When I looked back at the bipeds, one let his hoof-canon drop from his hands. It was a start, anyway. As I came as close as I would to the group, I shoved the shield spell forward and dispelled it. The two stallions staggered forward, arms windmilling, only to knock over three of their fellows who jumped to try to catch them.

Two further hoof-cannons and a barking arrow rattled as they hit the ground.

I was close enough to the giants that I had to look up into their faces as they dealt with the returned two, though the younger still positioned himself to pin the struggling patriarch to the ground. They yammered amongst themselves, with the younger pointing toward the house and probably describing the javelins, two of which stuck out of the roof.

The volume of their talk increased when a shout from Oh Neigh made them look. She was pushing the Meadowbrook, running toward them. Her mate winced at every rock that rattled the pony cart.

Graybeard took advantage of the distraction. I saw in my peripheral vision that he'd grabbed a knife from a boot. He lunged at me.

He didn't get far.

The younger tackled him. He went down, belly first, with a loud woof.

I cast Force as Starlight once again popped in beside me. In a second, the blade glowed bright red.

"Yow!" he cried, flinging it away.

As Starlight stood there, her eyes keen on the bipeds before her, her hide steaming from her third teleport in a row, I cast Levitate on the incapacitated truck nearby since it offered the bipeds cover and obscured my complete view of them. The thing weighed celestial-tons, but I had no need to be careful with it or to worry if I might damage or drop it.

I did grunt as I lifted up one side of it. The thing bounced on its springy suspension. As I bounced it, gaining momentum, one door swung open, then slammed. It slid about three pony-lengths, then rolled over. I capitalized on that and let it roll over five times before it stopped beside a fence.

Starlight, more practical than I was, swept away the seven dropped weapons, including the knife and what I'd thrown out the windows, into the orchard.

I guess I should acknowledge that she didn't just fling the bipeds into another dimension the way she had with Discord.

She matured every day.

It took Oh Neigh a few minutes to calm every creature. At one point, she fiercely hugged Graybeard, perhaps her grandpa, as she spoke urgently to him. He kept stealing glares at me, and at some point I understood that I would have to discover what hate filled his eyes.

Nevertheless, what Oh Neigh said, and some that Broader added, worked the final bit of magic. Very cautiously, keeping their weapons and hands in view, the remaining bipeds placed their hoof-cannons and barking arrows on the ground.

Keen-eyed Rainbow Dash shouted above, "Clear it!"

In moments, the pegasi started kicking the clouds out of the sky.
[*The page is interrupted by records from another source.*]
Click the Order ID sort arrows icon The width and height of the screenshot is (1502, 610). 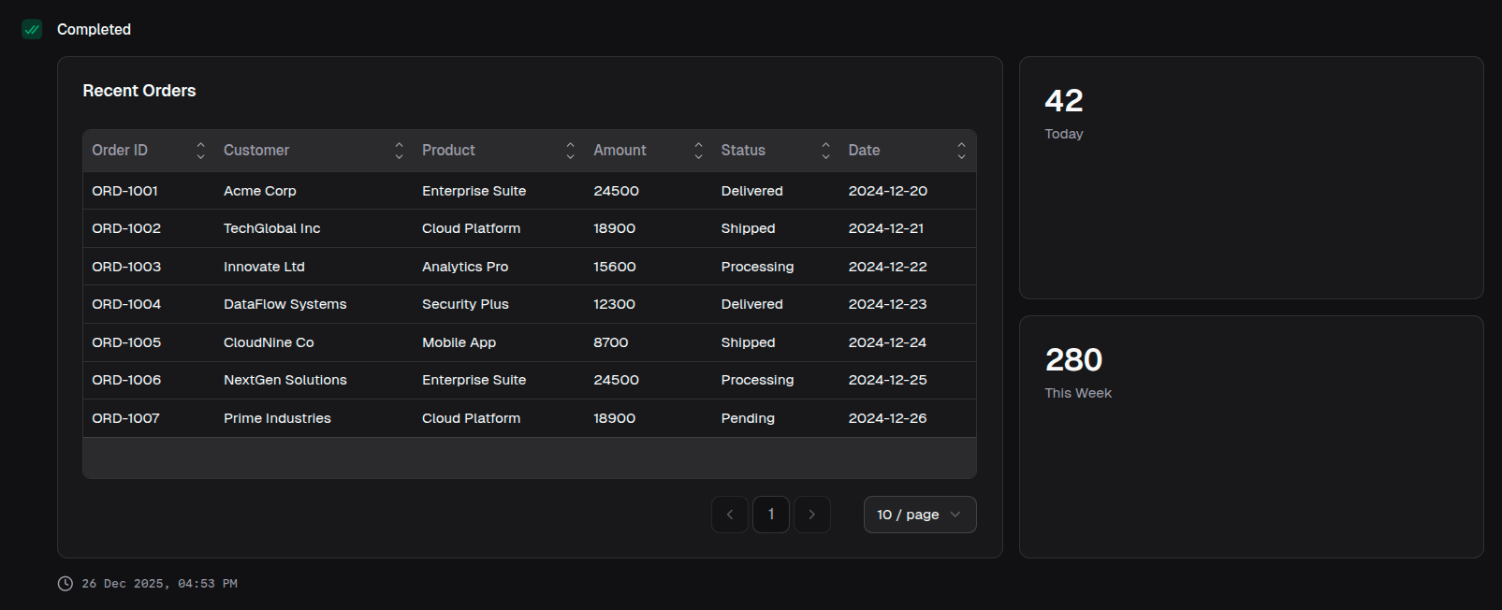click(200, 151)
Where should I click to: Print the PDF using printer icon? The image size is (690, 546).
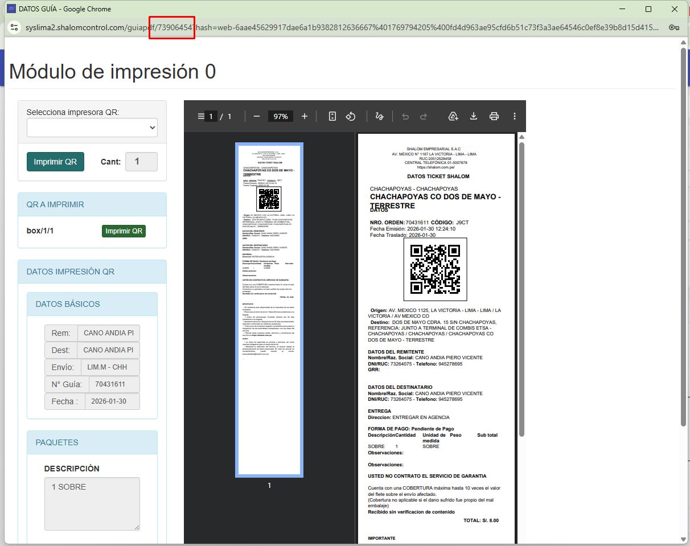click(494, 116)
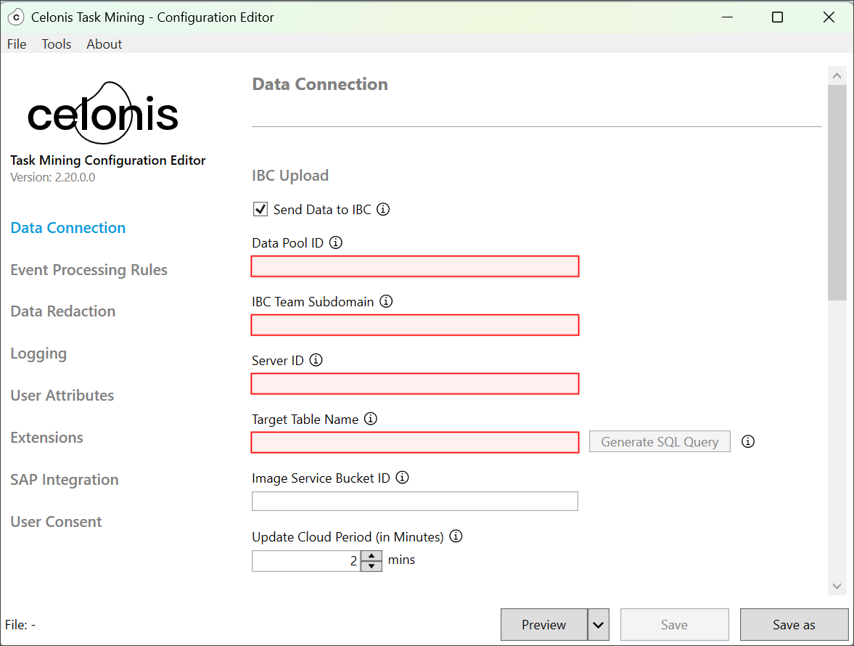Click the Celonis logo in the title bar
This screenshot has width=854, height=646.
point(16,16)
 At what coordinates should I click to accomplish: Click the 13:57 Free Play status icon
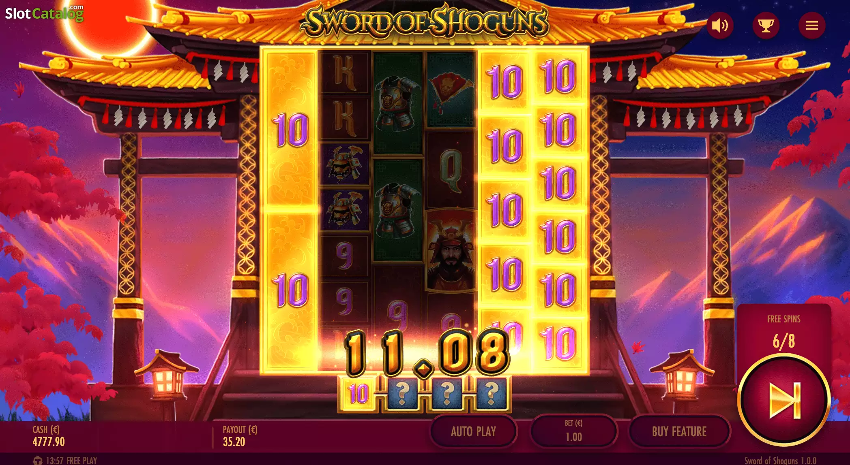[38, 461]
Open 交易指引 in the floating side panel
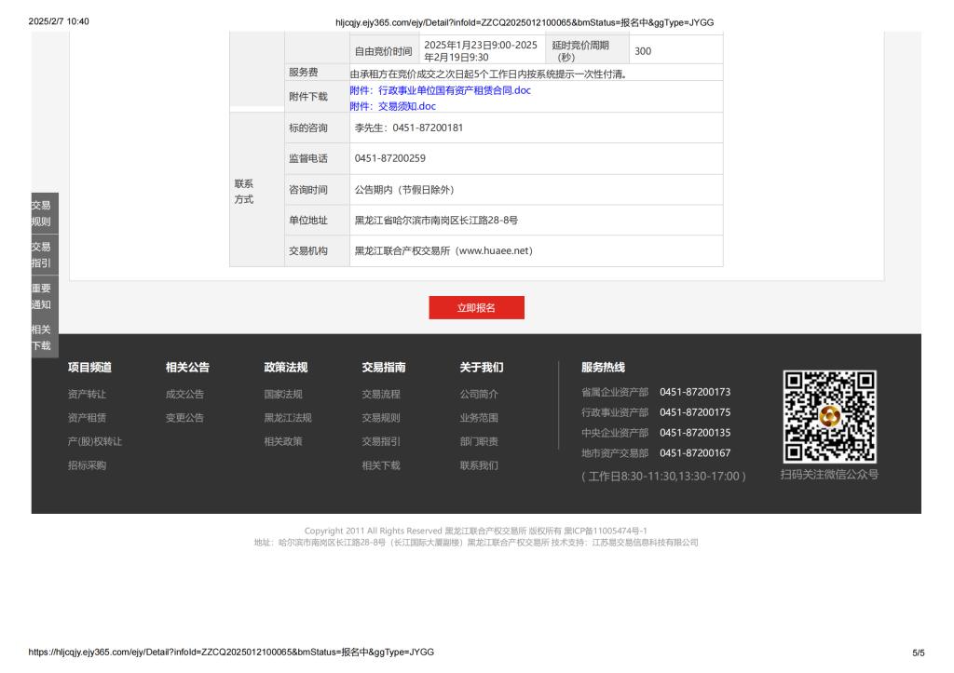Image resolution: width=954 pixels, height=673 pixels. coord(41,254)
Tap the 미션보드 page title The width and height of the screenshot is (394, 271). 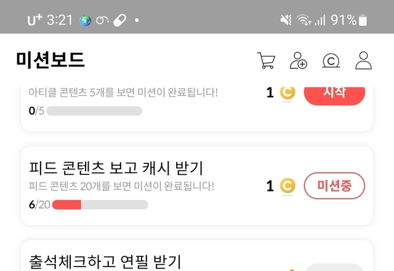tap(50, 60)
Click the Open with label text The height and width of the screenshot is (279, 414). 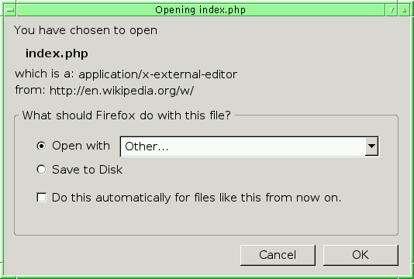[x=81, y=146]
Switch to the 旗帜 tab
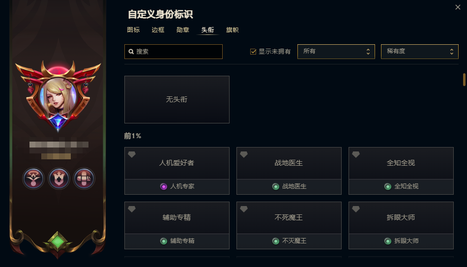The width and height of the screenshot is (467, 267). 233,30
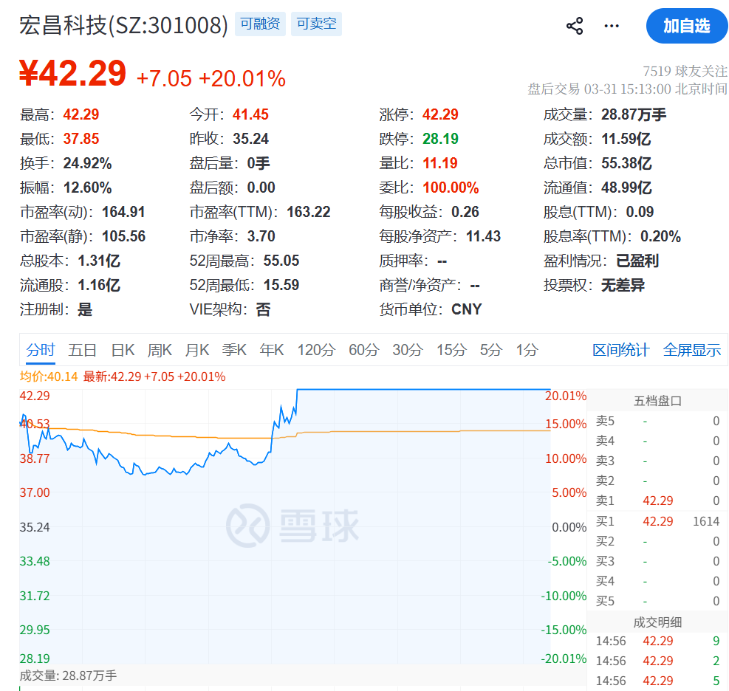Click the 加自选 button
Image resolution: width=729 pixels, height=691 pixels.
686,25
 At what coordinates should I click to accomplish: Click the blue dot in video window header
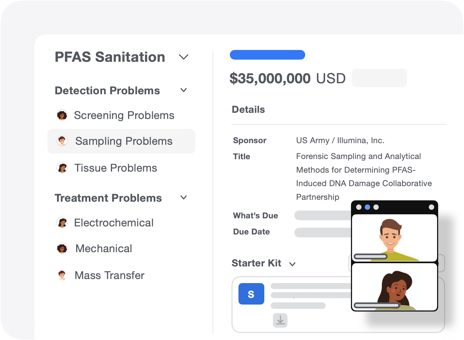pos(367,207)

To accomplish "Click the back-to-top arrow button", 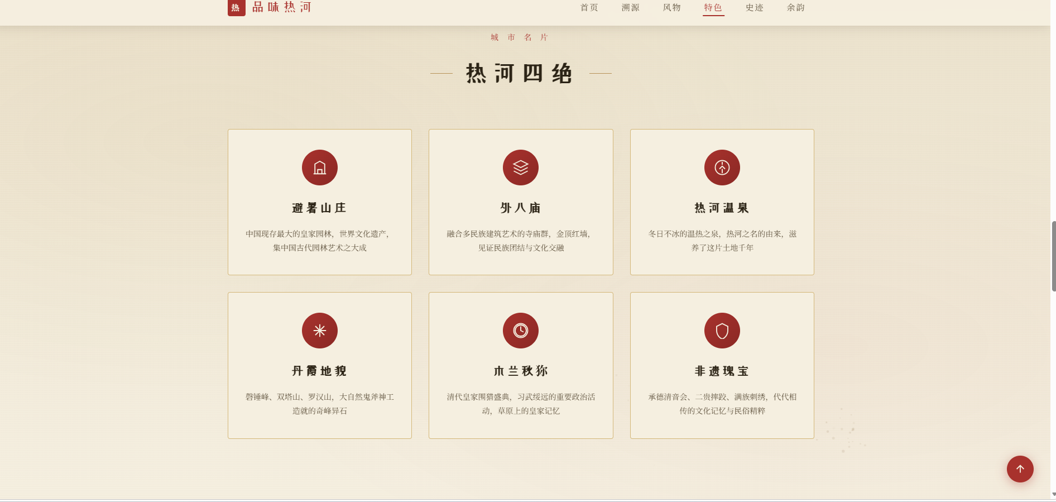I will [x=1020, y=469].

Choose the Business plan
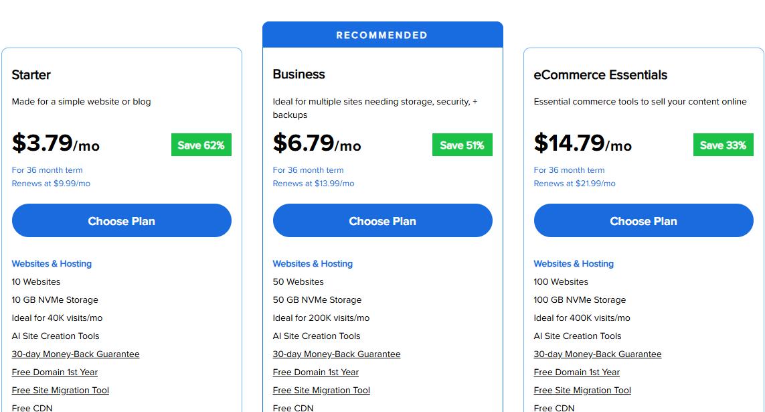[382, 221]
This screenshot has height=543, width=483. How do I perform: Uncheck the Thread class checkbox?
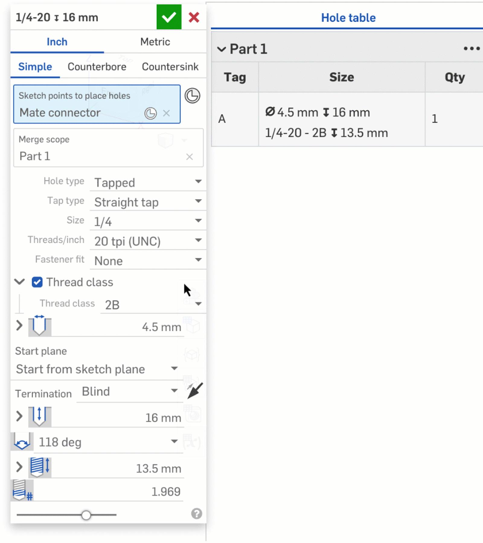[37, 282]
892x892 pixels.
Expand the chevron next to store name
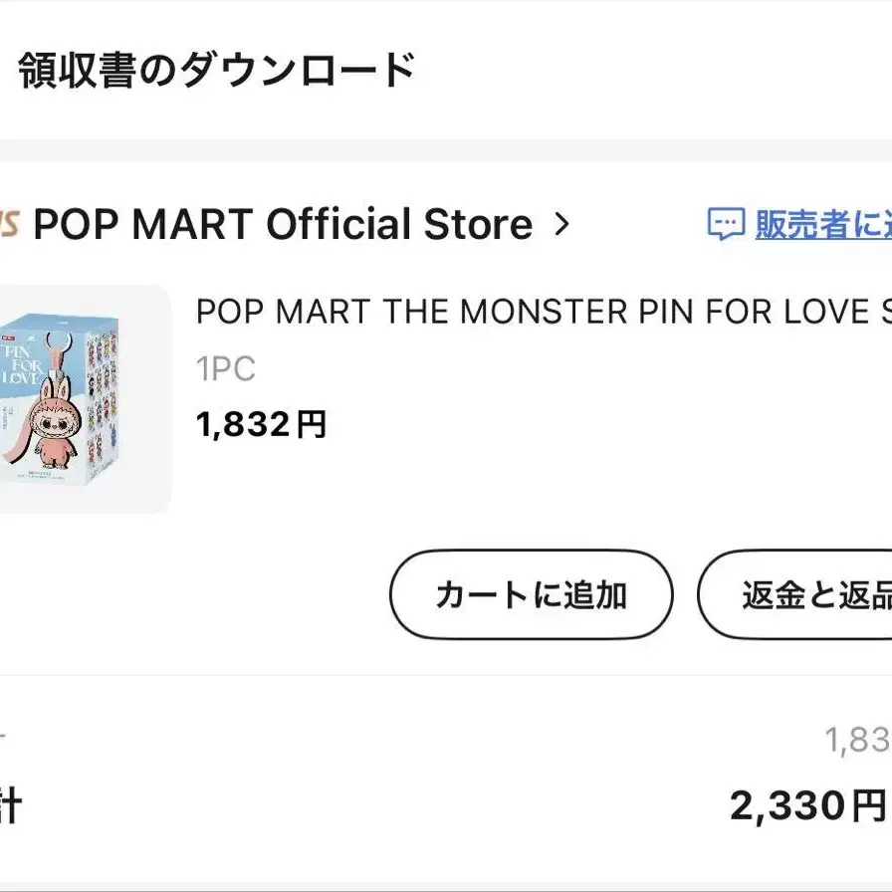tap(561, 225)
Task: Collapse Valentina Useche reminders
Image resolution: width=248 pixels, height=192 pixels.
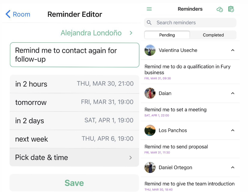Action: (x=232, y=50)
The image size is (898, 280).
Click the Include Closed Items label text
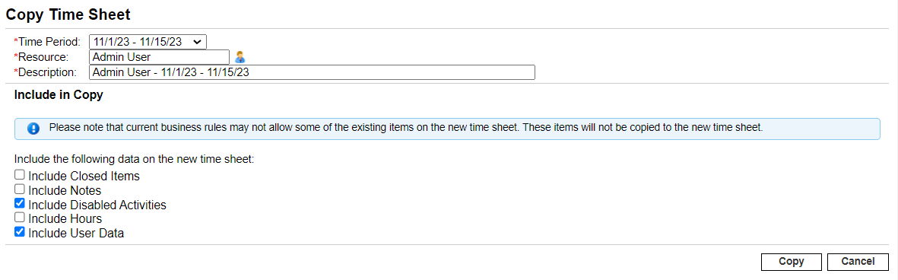click(84, 176)
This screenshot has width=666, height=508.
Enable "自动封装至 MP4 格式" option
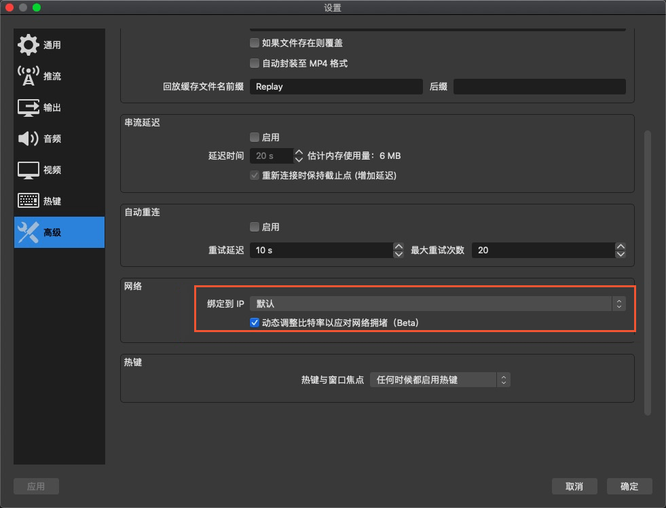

While I hadn't ordered it, the pegasi royal guard, brass armor gleaming in the noontime sun, and the rest of the pegasi of Ponyville beside them swooped down and settled in a circle surrounding our guests.

Many biped mouths dropped open.

"No," I told Starlight when she made to gather up the surrendered weapons, probably to teleport them away. "These are their belongings."

Methodically, and slowly, I took each weapon, spun revolving parts, pulled magazines, ejected the contents of slide clips, emptying the ammunition on the ground. Then, with Starlight's help, we checked each pocket, holster, belt, boot, and hat to assure nothing sharp or dangerous or which we had no clue to what it did remained in their possession. I did let Starlight sequester the ammunition, of course.

And so the hard part began: Showing our "guests" that we meant no harm, and learning whether their biped nation posed a threat to Equestria. All that had to start with learning the language.

I pointed to myself and said, "Pony," then at Starlight and said, "Pony."

I got blanks stares. After our fierce struggles, there were obviously cultural issues to deal with.